Soon after everything in my life begun to reinforce such presumed manhood; hunting with my father and his man-friends, working in a gas-station after school to save for my first car, informing my sexuality as I continued discovering the diversity and intricacies of women’s bodies, getting high and having wild sex under black-lights to Jimmy Hendrix’ licks, saying hell-yeah; when my country told me I was going to be a fighting man… my voice deepened with purpose as did my mind and bravado.

In my 20’s, I was the first man on the line carrying my father’s casket into another church’s nave and stood erect by its side with my left hand on the lid, listening to our favorite Schubert’s “Ave Maria”; for the first time in a long while feeling very alone and unprepared; a child’s soul in a man’s body, carrying the responsibility this first son of the first son now had as the head of our family. Something within me wanting to get the heck out of there and shout – this isn’t right… I’m just a big kid… I’m not ready to bury my father! Yet I stood frozen, said nothing and kept placing one foot in-front of the other, to get through that immensely hurtful day and most of my 30’s.

I continued to do the best I could and grew professionally, learning to fly with and without an airplane. Everything around me relentlessly reinforcing such growing manhood status; better cars, bigger risks, adventures in new exotic places, different women always exciting and quirky, social status and finally; just before crossing into my 40’s, standing once again in another church’s altar and saying “I do”… feeling sure enough about the “sense” of it all to wonder; “why not?”.

What you should do :: Pick up the personal essay on growing into manhood right after its last sentence and keep writing it. You won't need the items that come next.

Material supplied ::
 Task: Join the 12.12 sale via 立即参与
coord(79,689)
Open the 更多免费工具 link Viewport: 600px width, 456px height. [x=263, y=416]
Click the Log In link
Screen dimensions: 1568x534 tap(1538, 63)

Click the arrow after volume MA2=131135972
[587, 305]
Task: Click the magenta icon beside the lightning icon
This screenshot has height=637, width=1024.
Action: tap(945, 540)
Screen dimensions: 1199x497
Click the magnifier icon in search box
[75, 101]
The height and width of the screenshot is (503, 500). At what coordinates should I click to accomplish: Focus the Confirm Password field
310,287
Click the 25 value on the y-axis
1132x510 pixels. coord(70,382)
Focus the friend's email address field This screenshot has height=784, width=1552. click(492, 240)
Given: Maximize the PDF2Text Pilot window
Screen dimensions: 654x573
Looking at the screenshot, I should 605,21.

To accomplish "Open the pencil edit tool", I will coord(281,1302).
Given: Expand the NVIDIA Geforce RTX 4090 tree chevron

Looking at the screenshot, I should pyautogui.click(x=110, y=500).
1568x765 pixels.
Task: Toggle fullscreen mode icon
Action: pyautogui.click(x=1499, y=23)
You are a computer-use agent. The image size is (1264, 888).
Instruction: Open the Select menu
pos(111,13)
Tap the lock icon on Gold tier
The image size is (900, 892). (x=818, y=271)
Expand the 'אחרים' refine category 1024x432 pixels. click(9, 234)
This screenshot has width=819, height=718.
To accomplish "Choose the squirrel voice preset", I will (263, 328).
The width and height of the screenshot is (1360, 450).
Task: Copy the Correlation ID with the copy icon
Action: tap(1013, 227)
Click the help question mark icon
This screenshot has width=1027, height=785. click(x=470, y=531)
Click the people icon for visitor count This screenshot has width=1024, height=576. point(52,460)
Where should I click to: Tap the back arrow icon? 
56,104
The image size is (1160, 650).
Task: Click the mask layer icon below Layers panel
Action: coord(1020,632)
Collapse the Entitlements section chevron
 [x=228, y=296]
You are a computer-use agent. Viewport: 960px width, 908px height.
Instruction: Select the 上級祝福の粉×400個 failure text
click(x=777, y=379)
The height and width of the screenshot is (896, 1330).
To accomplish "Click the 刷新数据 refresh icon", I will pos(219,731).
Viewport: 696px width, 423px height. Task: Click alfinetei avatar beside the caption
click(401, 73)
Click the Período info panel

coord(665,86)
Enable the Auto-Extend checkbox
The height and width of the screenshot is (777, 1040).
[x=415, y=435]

Task response ::
Why not? Again I thought as I held my tiny 3.25 pound twin daughters in my arms… why not girls as the first son of the first son; up to now unprecedented in our family? With expanding professional and personal responsibilities I learned to love, care for and watch them grow from far-away places; swooping-in to hug, enjoy and introduce them to my friends as “my daughters”… the thought of succession or manhood never once crossing my mind then or as they grew into the amazing beautiful women they are becoming.

Through my 50’s, I wrestled for the first time with the concept of my own mortality; internal conflicts over being older than my father ever lived to be… and also for the first time, found myself exploring and contemplating what THIS man truly is and how he fits within MY greater concept of manhood. The 60’s loomed on as my daughters reached 16; the circular aspects of my evolving manhood as related by this piece evident, crystal clear and in its rightful place as I realize and embrace all that I and my daughters are today without reservation or regret… sure enough to share with you all here the crux of my self-discoveries thus far as a man…

That manhood isn’t time, age, society or gender defined. That beyond real biological, chemical and cultural differences, manhood simply is another word for what we believe, choose for ourselves and take the responsibility to action… by this, what we attract and choose to accept as who we are. I am now – as a man – every bit the relatively happy little boy I was when my father “showed me off” to his friends. Every bit as sexually curious as when I first groped my friend’s memorable breasts… I still move forward one step in front of the other, not always comfortable but filled with expectation and hope nonetheless.

None of us know how long we will be around or what will happen when it is time to move-on. But I am at-peace and immensely hopeful as I imagine a future impacted by my daughter’s lives… I for one will not tire learning from them and encouraging these amazing girls into experimenting and being all that they were created to be; not as societally directed “women” or “men” but as limitless human beings – the true essence of what I believe Manhood or Womanhood is about. I’ve no doubts I will not be disappointed and, when the time comes, will die with a smile on my face knowing that; because they “are”, all will be well with the world.